Homélie du frère Bernard Senelle, OP,

Homélie Jeudi Saint

Ex. 12, 1-8. 11-14 ; 1 Co. 11, 23-26 ; Jn. 13, 1-15

C’est l’heure du  grand « pas au-delà », l’heure de la transformation et cette métamorphose à travers l’amour de Jésus. La haine va faire place à l’amour ! Où sont amour et charité, Dieu est présent et opère cette métamorphose. C’est par l’amour de tous, y compris du traître que Jésus sauve l’humanité et la transfigure. Nous pensons particulièrement cette année  au colonel Arnaud Beltrame, à sa femme Marielle et aux victimes de l’attentat de Trèbes. Au soir de la Pâque, au début du triduum, nous célébrons l’amour qui se donne : c’est le cœur de l’Eglise qui est ici révélé et c’est ce que nous célébrons à chaque Eucharistie : le geste de grandeur et de vie, le partage du pain et du vin de la coupe.

Le geste de vie dont personne n’est exclu : chaque être humain est associé au geste de salut du Christ du soir de la Cène, toute la création est renouvelée.

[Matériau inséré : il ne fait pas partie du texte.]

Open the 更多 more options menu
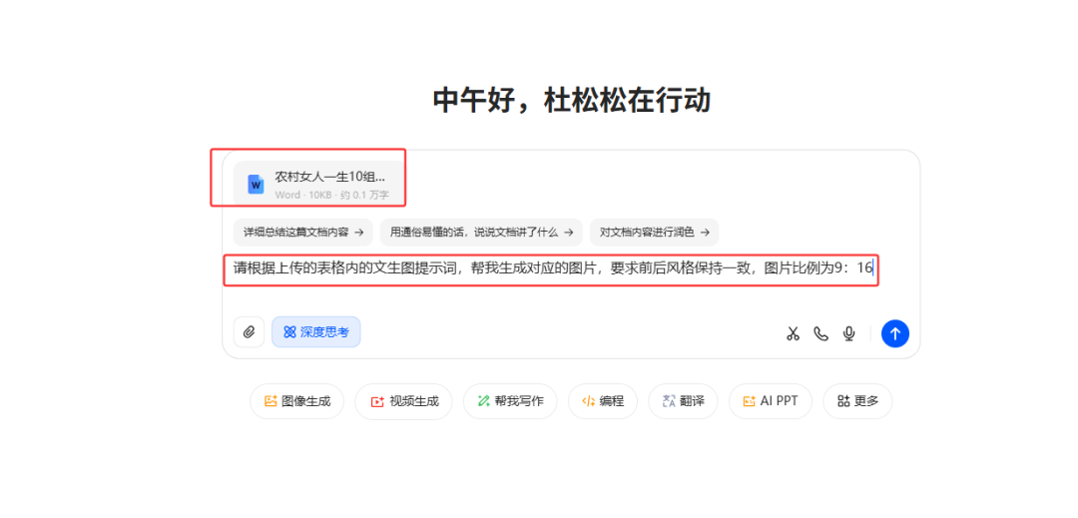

Dieu existe pour tous, Il est là disponible pour tous, même pour Judas qui a brisé l’amitié. Le traître aura comme les autres apôtres les pieds lavés, purifiés. D’ailleurs, après sa trahison, pris de remords, il dira en rendant les trente pièces d’argent : J’ai péché. Le drame, c’est qu’il ne réussit plus à croire au pardon. L’heure du salut, c’est l’heure du pardon, du lavement de nos péchés. Assurément, aujourd’hui, Jésus lève le plus grand obstacle de la voie qui mène à Dieu : ne pas savoir pardonner, ne pas pouvoir recevoir un pardon donné. Judas s’est enfermé dans la colère, la peine, le désespoir, la haine et il ne s’en est pas remis. Il s’est suicidé.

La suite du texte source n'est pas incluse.